Por Camila Ndongo Reyes
Cuando vivía en Nueva Jersey y le mandaba plata a mi familia en Santo Domingo, cometí el error de mirar solo la tarifa de envío que anunciaban en grande. Años después, trabajando en atención al cliente de una fintech, entendí la trampa: la comisión real no es la publicitada. El costo verdadero se compone de la tarifa de transferencia más el margen que la empresa se queda en el tipo de cambio.
Por eso, la plataforma ideal cambia según la cifra. Para envíos pequeños, te conviene priorizar empresas que no cobren tarifa de envío o tengan una comisión fija mínima, aunque el tipo de cambio no sea el más competitivo. Si usás una plataforma con tarifa fija alta para mandar poco dinero, esa comisión inicial devora un porcentaje enorme de tu esfuerzo.
En cambio, para montos grandes la regla se da vuelta.
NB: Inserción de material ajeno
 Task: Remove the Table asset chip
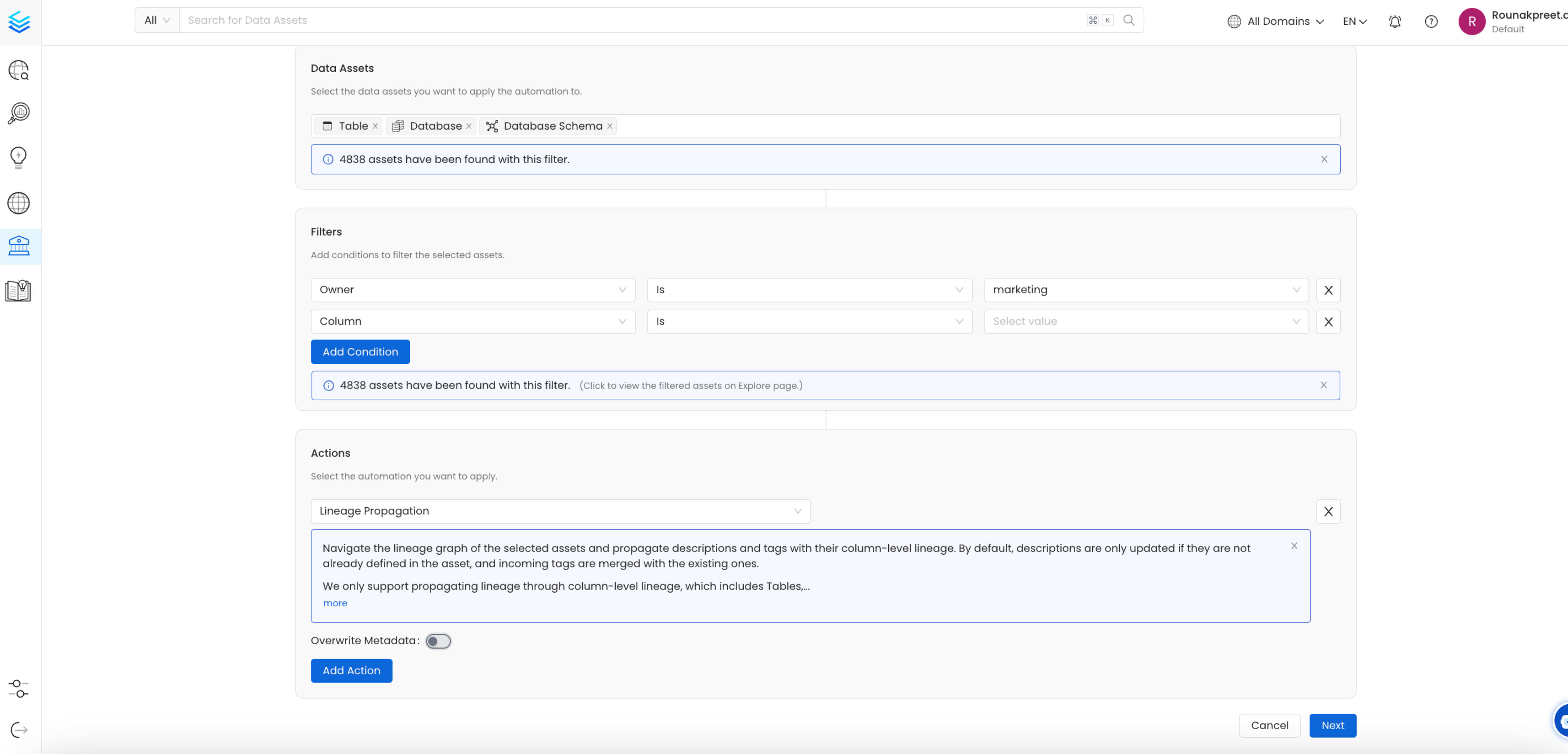376,126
La tarifa fija pasa a ser un detalle insignificante y lo único determinante es la tasa de cambio. Una mínima diferencia en el tipo de cambio aplicado sobre una suma alta se traduce en miles de pesos dominicanos menos para los tuyos.
Mi consejo práctico: nunca te quedes con la publicidad. Antes de transferir, abrí dos aplicaciones, ingresá la cifra exacta a mandar y compará únicamente el monto final en pesos dominicanos que llegará a destino. La alternativa que deje más pesos en el bolsillo de tu familia es la que verdaderamente te conviene hoy.